Exposing the engine to extreme heat (such as when a thermostat sticks closed or a hose fails and it is kept running) will have an impact on the head gasket life.
This failure usually results from the cylinder head deck deforming (twisting slightly) and not properly loading the gasket. Often, what is known as a cooked engine has a failed head gasket in the area around the fire ring or between two or more cylinder bores. The highest temperature gradient is found there.
Unless the situation poses a safety concern, an engine with a failed cooling system should be shut off and the hood opened immediately. If you don’t let the cylinder head get too hot, it won’t deform, and the head gasket will not fail.
Engine power is determined by the cylinder pressure produced. If a turbocharged engine experiences excessive boost or fuel, either intentionally through tuning or accidently due to a component failure, the cylinder head will move.
Under high boost, the head can move enough to stretch the head bolts and relax their tension.

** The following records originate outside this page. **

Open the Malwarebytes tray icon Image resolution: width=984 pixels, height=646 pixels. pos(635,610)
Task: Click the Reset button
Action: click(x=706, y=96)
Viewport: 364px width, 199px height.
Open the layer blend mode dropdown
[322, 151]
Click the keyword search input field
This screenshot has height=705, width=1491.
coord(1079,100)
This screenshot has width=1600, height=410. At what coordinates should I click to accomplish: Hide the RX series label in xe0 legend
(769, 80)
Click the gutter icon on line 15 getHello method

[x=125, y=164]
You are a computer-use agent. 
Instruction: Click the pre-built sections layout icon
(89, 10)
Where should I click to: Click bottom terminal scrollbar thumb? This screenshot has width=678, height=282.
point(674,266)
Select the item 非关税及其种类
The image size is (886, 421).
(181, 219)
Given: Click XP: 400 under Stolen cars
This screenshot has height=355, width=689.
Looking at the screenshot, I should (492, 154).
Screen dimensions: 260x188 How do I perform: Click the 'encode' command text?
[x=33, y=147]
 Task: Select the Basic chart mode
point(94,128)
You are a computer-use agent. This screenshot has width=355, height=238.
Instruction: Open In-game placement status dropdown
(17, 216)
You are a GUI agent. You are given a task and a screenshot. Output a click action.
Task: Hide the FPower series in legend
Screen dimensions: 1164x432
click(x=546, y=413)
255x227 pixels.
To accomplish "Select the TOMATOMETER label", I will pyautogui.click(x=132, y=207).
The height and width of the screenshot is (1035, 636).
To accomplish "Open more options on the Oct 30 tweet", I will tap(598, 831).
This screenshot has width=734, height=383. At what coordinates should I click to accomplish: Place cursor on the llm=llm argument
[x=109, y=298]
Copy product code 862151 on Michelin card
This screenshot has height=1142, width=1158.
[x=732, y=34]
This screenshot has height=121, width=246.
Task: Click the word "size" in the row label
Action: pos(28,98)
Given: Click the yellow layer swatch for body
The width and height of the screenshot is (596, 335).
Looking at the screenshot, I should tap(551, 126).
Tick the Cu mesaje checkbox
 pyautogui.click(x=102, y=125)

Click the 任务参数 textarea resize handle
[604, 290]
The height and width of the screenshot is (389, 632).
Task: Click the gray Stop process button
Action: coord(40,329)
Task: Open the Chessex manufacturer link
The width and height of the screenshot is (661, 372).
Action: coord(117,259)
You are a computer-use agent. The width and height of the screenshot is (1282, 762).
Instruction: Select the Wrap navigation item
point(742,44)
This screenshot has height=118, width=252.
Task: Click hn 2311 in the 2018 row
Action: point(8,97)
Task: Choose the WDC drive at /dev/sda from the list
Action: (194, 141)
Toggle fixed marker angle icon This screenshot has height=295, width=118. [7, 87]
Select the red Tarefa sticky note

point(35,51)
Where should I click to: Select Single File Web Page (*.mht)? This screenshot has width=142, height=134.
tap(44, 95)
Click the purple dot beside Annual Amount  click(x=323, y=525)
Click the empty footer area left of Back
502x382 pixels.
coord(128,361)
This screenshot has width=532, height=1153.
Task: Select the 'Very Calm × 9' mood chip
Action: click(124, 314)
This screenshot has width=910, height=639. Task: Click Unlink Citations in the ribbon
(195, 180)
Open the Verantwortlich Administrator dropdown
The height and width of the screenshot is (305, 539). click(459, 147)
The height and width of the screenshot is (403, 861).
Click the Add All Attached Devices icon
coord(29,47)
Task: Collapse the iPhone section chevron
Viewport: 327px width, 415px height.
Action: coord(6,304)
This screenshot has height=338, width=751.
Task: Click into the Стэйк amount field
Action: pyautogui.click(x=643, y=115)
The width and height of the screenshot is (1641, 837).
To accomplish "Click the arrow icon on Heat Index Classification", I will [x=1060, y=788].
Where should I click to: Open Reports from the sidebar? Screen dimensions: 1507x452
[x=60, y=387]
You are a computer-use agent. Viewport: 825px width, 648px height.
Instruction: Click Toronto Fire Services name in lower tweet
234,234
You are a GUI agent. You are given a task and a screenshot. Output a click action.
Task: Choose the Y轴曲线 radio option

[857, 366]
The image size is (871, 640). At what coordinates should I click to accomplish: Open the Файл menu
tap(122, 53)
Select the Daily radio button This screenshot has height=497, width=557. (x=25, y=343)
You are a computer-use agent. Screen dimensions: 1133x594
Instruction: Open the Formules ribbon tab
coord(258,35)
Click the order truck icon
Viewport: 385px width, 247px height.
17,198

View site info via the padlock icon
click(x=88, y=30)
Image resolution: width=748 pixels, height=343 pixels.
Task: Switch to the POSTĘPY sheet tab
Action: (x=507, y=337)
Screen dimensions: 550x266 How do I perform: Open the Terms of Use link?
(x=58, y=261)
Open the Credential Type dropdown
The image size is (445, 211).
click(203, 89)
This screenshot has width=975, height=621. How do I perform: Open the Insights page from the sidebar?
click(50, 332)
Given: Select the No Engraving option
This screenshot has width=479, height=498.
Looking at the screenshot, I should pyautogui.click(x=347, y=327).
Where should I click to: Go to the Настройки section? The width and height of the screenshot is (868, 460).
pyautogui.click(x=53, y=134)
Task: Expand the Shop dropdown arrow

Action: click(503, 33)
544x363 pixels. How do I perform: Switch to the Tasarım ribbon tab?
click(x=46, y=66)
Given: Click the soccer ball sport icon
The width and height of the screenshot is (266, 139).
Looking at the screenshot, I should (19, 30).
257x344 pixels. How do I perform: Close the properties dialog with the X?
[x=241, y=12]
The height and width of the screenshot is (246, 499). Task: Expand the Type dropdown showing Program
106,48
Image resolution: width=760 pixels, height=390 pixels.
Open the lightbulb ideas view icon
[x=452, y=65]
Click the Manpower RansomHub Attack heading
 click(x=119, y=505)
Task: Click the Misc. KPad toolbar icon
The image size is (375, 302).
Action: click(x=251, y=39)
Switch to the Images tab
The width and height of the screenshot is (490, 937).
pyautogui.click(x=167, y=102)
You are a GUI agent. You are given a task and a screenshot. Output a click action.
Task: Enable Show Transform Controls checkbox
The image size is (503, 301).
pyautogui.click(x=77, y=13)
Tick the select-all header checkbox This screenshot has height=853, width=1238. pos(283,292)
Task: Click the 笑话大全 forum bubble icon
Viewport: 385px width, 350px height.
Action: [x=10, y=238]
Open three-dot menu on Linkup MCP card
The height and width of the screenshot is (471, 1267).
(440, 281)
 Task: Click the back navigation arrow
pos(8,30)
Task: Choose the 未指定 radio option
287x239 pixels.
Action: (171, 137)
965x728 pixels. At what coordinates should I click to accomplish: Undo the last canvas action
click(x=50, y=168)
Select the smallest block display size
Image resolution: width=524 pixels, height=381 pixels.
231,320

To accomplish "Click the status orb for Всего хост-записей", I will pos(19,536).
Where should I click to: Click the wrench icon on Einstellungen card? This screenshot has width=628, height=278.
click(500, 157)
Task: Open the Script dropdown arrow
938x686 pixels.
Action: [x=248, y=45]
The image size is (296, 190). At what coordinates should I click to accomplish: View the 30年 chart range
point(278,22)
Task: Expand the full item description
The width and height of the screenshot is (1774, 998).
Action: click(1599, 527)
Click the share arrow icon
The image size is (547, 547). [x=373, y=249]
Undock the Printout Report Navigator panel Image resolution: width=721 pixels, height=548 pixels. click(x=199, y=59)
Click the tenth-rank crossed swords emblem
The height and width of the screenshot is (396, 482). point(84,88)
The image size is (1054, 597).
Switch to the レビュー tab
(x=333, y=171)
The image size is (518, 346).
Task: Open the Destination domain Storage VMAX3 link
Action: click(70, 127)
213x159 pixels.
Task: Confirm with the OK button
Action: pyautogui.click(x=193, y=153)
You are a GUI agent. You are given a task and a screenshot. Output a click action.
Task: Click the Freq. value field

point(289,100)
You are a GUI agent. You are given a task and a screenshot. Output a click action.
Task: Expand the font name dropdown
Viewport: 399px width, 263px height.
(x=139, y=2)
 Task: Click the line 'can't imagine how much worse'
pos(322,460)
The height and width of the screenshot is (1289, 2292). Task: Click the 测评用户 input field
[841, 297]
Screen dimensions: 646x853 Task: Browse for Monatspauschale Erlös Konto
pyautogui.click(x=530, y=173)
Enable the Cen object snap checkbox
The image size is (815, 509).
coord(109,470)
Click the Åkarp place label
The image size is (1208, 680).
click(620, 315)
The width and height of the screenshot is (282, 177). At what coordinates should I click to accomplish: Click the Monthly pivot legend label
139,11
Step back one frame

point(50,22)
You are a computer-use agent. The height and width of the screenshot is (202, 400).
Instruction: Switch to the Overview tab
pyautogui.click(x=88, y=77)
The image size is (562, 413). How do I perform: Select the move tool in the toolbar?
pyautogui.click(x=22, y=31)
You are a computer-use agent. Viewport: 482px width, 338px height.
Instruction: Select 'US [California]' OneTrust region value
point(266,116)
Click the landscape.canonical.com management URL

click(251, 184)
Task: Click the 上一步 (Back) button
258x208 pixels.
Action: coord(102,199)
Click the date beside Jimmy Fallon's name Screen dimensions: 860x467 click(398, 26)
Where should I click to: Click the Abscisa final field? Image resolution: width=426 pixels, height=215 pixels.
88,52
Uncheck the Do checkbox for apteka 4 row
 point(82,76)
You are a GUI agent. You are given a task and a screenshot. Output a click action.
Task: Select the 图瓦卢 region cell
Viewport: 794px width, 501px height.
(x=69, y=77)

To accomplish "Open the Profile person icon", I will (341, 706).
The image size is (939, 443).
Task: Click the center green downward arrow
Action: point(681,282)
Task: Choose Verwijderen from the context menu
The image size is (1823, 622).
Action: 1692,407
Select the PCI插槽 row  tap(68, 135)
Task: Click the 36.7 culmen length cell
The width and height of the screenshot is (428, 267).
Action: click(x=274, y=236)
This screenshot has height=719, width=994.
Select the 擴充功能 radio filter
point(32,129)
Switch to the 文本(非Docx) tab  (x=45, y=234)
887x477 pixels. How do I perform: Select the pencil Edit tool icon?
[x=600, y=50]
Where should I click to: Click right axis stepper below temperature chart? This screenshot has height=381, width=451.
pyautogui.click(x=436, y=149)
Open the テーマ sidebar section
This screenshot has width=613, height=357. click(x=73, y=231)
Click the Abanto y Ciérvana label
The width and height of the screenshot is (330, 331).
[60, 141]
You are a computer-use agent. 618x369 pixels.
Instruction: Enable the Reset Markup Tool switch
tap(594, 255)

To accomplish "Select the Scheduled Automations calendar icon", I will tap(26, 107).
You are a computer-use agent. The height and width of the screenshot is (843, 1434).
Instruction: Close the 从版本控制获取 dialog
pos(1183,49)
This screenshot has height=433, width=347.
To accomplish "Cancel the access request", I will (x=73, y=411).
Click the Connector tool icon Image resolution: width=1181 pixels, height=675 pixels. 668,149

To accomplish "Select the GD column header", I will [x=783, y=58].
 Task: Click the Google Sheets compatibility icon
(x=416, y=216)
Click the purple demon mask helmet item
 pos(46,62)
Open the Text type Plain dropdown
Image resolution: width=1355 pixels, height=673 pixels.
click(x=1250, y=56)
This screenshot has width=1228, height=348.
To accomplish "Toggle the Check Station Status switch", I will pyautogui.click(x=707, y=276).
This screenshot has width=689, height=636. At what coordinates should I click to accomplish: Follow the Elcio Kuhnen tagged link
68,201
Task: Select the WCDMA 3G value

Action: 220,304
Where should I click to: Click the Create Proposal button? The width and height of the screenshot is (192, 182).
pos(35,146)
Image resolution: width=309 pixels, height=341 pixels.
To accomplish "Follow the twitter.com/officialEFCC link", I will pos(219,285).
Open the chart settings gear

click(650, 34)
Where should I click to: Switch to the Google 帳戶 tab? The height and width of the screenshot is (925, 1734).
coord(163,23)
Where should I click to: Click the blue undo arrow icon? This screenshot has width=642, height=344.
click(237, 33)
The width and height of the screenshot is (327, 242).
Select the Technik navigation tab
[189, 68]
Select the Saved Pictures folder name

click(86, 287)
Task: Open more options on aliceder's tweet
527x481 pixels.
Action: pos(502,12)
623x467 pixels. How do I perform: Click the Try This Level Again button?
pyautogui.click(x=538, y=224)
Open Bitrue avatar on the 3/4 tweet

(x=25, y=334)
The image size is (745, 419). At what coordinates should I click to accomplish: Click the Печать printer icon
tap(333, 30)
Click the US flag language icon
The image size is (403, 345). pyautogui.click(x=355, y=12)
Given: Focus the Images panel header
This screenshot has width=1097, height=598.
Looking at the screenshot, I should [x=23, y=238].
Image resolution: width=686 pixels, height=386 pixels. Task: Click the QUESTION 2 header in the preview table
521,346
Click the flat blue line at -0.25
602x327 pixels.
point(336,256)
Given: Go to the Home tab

Once this occurs, you will see white smoke from the exhaust. All farmers love horsepower, but it is best to keep your diesel engine at the power level it left the factory with, or you will get good at taking it apart.
When replacing a newer-style gasket, confirm that the machine shop uses a profilometer to measure and create the desired surface finish on both the head and the block. The gasket manufacturer will identify the value required and if not achieved, it is likely the repair will fail shortly thereafter.